Muhammad Yunus, who leads the interim government in Bangladesh, has no immediate plans to resign, a senior official said on Friday during the political unrest. The news was released to discuss Muhammad Yunus’s plan to step down after differences among political parties emerged.

Faiz Ahmad Taiyeb, who is both a minister in the cabinet and special assistant to Yunus, publicly denied the rumours in an online message. The chief adviser will not be resigning. He refuses to be drawn toward power, wrote Taiyeb on Facebook. “It is for Bangladesh’s safety and peaceful democratic process that Professor Yunus needs to be kept in office.”

Yunus took over as interim leader after a mass uprising last year, but now he is under pressure from both political groups, with the Bangladesh Nationalist Party (BNP) chiefly demanding that the date of the next general election be fixed.

Thousands of BNP supporters took to the streets of Dhaka on Thursday to push for a quick announcement of the election calendar. The protests were an element of an ongoing political trouble in the country, with people from different parties taking part in counter-protests and sending demands for reforms.

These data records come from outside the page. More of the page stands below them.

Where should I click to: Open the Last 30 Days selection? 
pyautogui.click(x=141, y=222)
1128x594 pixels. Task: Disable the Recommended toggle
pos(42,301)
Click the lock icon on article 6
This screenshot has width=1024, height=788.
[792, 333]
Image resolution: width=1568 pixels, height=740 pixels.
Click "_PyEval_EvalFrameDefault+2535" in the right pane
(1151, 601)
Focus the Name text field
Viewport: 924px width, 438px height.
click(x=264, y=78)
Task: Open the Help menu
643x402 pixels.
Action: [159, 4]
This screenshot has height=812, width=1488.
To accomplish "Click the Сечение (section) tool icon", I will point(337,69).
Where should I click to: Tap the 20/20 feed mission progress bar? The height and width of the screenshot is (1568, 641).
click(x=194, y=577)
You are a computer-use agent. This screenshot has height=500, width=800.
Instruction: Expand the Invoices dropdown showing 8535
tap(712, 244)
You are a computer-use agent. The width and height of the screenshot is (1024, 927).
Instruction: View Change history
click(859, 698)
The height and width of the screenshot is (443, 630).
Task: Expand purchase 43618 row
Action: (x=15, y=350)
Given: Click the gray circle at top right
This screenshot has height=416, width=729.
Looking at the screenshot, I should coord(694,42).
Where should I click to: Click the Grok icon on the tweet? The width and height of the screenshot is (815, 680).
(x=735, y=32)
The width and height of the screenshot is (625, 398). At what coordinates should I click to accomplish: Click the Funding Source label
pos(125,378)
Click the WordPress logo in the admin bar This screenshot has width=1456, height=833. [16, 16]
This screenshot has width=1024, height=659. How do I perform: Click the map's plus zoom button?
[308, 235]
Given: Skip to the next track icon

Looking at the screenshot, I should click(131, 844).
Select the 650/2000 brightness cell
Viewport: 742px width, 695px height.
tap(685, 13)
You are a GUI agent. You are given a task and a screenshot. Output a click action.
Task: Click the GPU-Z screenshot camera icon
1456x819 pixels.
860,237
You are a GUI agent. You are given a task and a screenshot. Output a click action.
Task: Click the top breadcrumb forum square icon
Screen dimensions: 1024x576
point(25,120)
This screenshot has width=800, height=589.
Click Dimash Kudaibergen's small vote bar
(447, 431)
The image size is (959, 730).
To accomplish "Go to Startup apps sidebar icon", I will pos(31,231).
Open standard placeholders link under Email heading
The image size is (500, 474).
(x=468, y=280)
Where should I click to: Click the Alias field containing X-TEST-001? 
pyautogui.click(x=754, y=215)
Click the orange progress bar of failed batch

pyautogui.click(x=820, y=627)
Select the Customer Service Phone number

While Yunus has said elections will take place by June 2026, BNP leaders believe this is too vague and want them to be held earlier. He kept saying that Yunus’s authority is crucial for maintaining calm as they make the change to democracy.

Many political analysts see that being globally recognised and neutral makes Yunus a uniting factor now. The government, for now, is following its plan, even as both protests and pressure from opposition parties grow.